Katherine Legge's lack of Nurburgring experience counted heavily against her as the latest round of the DTM took place in some typical Eifel conditions, but she showed some fighting spirit before her race ended earlier than expected.
Both qualifying and the race were affected by poor weather, and Legge found her learning curve steepened by having to negotiate the tricky circuit with limited vision through a dirty windscreen. TME Futurecom team-mate Christijan Albers struggled too, but Legge found herself trailing the Dutchman in 19th on the grid.
"Things were going very badly for us," she admitted, "My team-mate and I both had a hard time in the rain, but I made a few mistakes and vision through the windscreen was very poor."
Legge's hopes for better weather on Sunday were not granted, but showed her adventurous side by opting to start the race on slicks and was rewarded by climbing as high as eighth. However, just before her second pit-stop was due, the Hofmuhl Audi A4 DTM was involved in a close encounter with Mercedes' rival Maro Engel, an incident over which there was the usual variance of events.
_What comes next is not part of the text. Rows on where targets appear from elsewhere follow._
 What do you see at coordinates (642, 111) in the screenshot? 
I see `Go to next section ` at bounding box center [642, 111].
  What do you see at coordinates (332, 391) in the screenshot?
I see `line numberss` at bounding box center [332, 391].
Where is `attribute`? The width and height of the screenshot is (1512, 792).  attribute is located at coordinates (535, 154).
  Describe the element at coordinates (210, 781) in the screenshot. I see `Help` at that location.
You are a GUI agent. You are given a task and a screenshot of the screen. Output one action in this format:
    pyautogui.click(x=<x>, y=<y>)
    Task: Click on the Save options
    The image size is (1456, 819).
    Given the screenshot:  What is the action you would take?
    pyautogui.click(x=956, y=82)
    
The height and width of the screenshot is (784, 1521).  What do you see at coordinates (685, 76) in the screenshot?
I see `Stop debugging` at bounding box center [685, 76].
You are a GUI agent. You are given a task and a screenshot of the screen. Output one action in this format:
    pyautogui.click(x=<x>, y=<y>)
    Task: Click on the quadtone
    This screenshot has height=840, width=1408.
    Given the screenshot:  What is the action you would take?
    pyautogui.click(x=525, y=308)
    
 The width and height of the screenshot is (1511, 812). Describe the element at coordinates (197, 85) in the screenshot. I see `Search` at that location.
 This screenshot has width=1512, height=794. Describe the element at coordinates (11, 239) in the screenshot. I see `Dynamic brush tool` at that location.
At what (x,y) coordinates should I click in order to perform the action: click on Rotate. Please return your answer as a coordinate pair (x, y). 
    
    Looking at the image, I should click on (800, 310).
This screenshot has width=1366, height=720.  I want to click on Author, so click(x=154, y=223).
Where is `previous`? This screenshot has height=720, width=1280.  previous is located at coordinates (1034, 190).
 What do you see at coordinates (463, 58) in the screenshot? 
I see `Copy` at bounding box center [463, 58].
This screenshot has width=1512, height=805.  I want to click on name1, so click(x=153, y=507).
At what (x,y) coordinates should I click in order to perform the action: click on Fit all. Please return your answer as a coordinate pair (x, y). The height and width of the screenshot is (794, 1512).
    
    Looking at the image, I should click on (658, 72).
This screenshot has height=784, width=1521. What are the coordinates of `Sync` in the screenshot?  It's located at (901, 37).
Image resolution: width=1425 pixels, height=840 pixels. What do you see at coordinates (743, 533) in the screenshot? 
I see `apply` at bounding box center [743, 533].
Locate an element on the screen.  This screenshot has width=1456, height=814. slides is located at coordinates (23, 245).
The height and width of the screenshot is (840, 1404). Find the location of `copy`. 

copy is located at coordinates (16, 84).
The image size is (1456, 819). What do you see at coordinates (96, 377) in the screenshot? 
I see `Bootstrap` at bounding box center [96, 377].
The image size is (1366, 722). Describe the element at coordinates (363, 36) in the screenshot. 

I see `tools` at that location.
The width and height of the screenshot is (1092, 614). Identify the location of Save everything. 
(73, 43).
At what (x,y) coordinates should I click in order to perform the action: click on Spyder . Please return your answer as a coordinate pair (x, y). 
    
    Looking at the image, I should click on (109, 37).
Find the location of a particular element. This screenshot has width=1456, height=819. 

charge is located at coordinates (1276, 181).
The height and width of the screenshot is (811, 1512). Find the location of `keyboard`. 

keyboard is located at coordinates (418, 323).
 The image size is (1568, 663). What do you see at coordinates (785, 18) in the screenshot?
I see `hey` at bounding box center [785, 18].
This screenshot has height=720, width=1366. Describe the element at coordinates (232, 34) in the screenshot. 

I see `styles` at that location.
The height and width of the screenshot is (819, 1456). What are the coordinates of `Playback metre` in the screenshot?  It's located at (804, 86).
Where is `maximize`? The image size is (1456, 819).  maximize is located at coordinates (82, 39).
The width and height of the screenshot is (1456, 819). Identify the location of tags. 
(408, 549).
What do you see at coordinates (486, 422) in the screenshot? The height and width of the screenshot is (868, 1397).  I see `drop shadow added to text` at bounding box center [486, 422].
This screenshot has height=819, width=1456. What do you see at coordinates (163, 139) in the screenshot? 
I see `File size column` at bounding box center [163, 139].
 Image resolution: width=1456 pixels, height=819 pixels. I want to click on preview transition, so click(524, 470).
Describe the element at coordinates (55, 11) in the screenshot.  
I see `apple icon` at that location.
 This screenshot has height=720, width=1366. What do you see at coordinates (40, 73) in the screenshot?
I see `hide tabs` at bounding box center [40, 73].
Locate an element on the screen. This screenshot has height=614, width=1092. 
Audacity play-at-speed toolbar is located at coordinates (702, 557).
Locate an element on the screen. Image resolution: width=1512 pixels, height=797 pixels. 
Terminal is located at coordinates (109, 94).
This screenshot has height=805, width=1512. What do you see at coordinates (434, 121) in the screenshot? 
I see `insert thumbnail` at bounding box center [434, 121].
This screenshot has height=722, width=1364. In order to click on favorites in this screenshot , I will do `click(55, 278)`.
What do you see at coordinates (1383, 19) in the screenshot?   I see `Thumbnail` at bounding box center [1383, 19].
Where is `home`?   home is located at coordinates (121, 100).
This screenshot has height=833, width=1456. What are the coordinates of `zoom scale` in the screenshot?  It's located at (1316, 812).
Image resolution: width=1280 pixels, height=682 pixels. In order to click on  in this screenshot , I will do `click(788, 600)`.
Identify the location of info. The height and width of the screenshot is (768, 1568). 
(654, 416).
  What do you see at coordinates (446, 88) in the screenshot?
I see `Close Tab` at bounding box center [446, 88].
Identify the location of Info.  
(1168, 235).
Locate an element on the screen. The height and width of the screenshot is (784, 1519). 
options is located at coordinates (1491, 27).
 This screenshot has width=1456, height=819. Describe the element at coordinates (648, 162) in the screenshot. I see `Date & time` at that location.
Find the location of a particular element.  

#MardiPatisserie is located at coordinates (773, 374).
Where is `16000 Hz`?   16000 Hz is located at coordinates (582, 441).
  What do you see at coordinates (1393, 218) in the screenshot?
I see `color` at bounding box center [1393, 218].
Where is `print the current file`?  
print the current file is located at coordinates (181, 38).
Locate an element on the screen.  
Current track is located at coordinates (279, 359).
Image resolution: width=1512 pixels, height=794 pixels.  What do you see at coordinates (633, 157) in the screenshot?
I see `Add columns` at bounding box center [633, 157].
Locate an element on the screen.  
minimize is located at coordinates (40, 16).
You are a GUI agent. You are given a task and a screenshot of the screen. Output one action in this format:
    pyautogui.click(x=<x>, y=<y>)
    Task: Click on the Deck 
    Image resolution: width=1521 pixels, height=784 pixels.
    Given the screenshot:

“I got stuck behind Katherine for a while and, when I wanted to pass her, she pulled over to the right and pushed me towards the pit-lane entry," Engel reported, having staged his own fight through the field after an early spin, "Our cars touched, I spun and got stuck in the gravel."
Legge, meanwhile, focused on what could have been.
"It could have turned into a really good race, as I was driving very consistent lap times," she reflected, "Then there was the incident with Maro Engel, and that, of course, was really unfortunate."
Before the race weekend, Legge visited the German branch of the British radio station BFBS in Herford and, as a guest on the breakfast show, proved her knowledge of British traffic rules in a quiz. As a prize, she received a pair of soft-fabric dice for the cockpit of her race car.
The dice were not her only 'gift' in the run-up to the race as, on a visit to nearby Lemgo, Legge got a surprise reception from mayor Dr Reiner Austermann, who welcomed the Briton on a street named Leggestrasse, presenting her with an illustrated book about the Old Hanseatic City of Lemgo. The unusual name of the street, the politician explained, came from the Middle Age term 'legge', which was a place for laying linen, and originated as the famous Lemgo linen was inspected by 'legging masters'.